Research done at the UPV/EHU-University of the Basque Country has determined the frequency of genetic variants linked to alcoholism for the Spanish population, and its incidence not only in individuals with a high level of alcohol intake, but also in individuals with alcohol dependence. Furthermore, the broad presence of women in the sample has made it possible, for the first time, to associate some of these genetic variants with a high level of alcohol intake in women. The results have been published in various top, international journals worldwide, like the journal Addiction, a leader in the field of misused substances.
Alcohol intake is a significant health and economic problem in Spain. Between 2% and 20% of the Spanish population are reckoned to be individuals who abuse alcohol intake, and even though it is not a unique problem since the aetiology of this imbalance has been established in genetics and in environmental variables, many studies have shown that there are genetic endowments that can confer greater susceptibility to alcoholism. For example, some variations in enzyme-encoding genes that break down the alcohol molecule are known to be closely associated with a higher intake, since they cause a variation in its metabolization rate which can be up to 30 times higher.
The pieces of research conducted by David Celorrio-Herrera of the BIOMICS research group at the UPV/EHU has focused on the study of different genetic variants in samples of the Spanish population for whom it has been possible to determine a statistically significant incidence in alcohol abuse. Specifically, the enzyme-encoding genes involved in the alcohol metabolization process and genes that encode receptors and enzymes linked to the dopaminergic system have been analysed. "The aetiology of addiction is due to a disorder in the system that regulates dopamine, since this neurotransmitter modulates the reward-response system in the brain," remarks Celorrio.

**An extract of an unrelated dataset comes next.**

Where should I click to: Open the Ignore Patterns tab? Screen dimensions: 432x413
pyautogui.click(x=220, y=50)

The incidence of single nucleotide polymorphisms (SNPs) —variations of a single "letter" on specific points of the gene— has been studied in all the cases. Within the family of metabolic genes the SNPs of the genes ADH1A-ADH1B-ADH1C, ADH4, ADH6, ALDH2 and CYP2E1 have been analysed; "70 % of the alcohol is broken down by enzymes encoded by these genes" points out Celorrio. Of the genes in the dopaminergic system, the SNPs analysed correspond to the genes TH, SLC18A2, DRD1, DRD2, DRD3, MAOA and COMT, "being the ones linked to the entire useful life of the dopamine: its production, delivery, action in the presence of receptors and destruction," adds the author. The incidence of the two families of genes has been analysed in two groups of population samples: 1-excessive consumers and 2-patients with dependence.

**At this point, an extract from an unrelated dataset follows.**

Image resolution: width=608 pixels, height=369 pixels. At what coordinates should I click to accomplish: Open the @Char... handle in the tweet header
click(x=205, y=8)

Among the excessive consumers, polymorphisms that significantly increase the risk associated with the hazardous intake of this substance were found in the ADH1B and DRD2 genes for both sexes and in the MAOA gene in women only. The analysis of the environmental variables together with the hazardous intake of alcohol displayed a high-risk profile: men, smokers, heavy consumers of meat and low consumers of fruit and vegetables, with occupations not requiring a high level of qualifications and physically not very active.